# [AVAILABLE DATA]
┌────────
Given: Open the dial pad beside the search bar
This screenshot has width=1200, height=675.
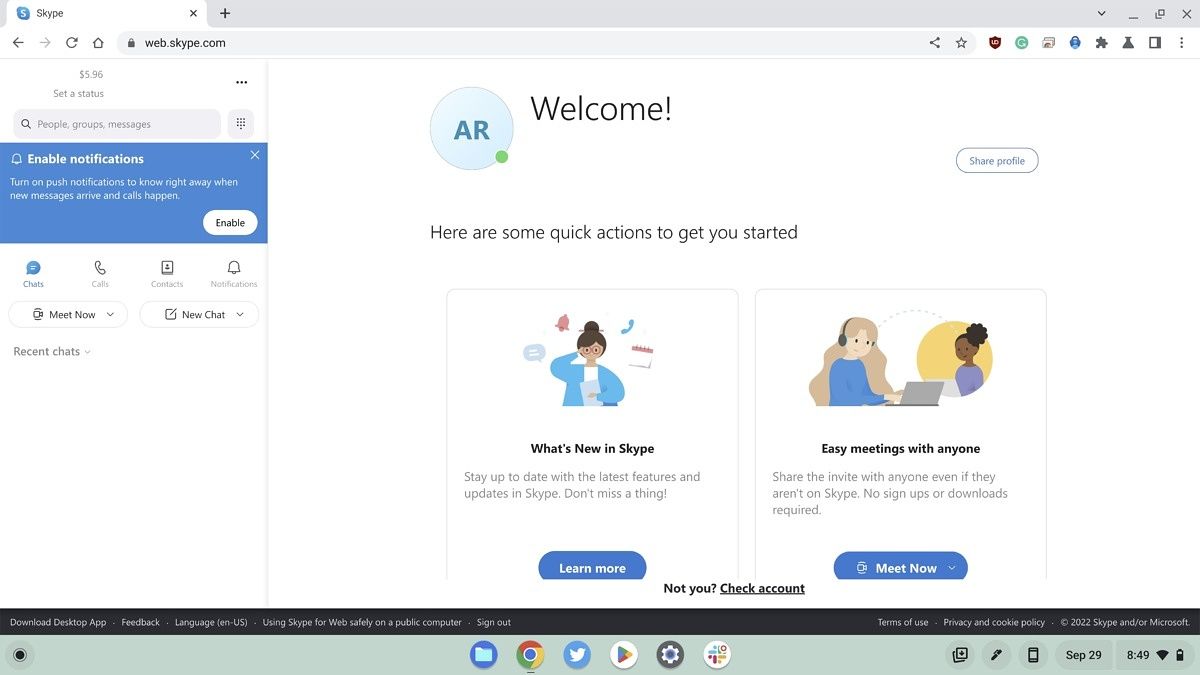Looking at the screenshot, I should click(x=240, y=122).

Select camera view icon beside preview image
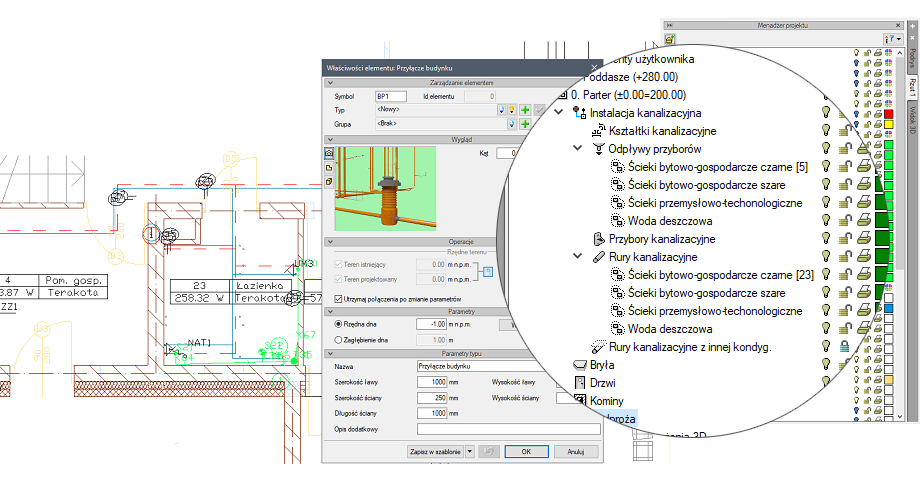329,153
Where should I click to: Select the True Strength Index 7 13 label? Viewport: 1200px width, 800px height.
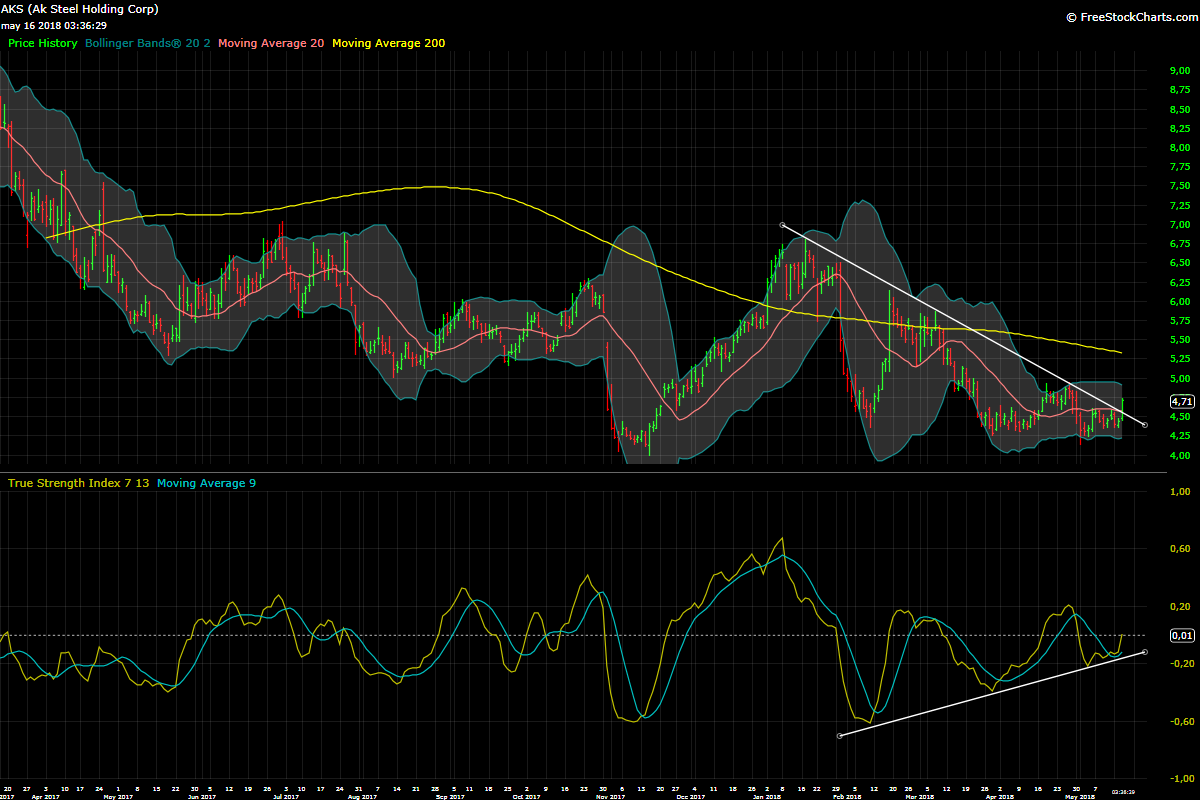click(x=78, y=483)
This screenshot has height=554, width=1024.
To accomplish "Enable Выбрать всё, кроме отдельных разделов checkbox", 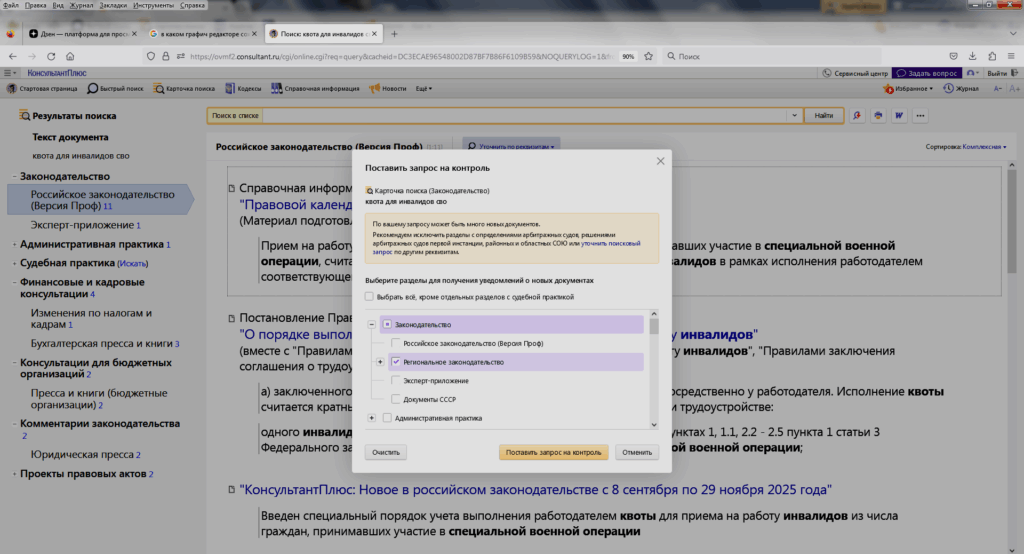I will (x=370, y=297).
└────────
Please output, exactly as written, the lines above from the one holding "Select camera view icon beside preview image" through the one holding "This screenshot has height=554, width=1024.", both included, with the pictures omitted.

Select camera view icon beside preview image
329,153
Where should I click to: Select the True Strength Index 7 13 label? Viewport: 1200px width, 800px height.
click(x=78, y=483)
This screenshot has height=554, width=1024.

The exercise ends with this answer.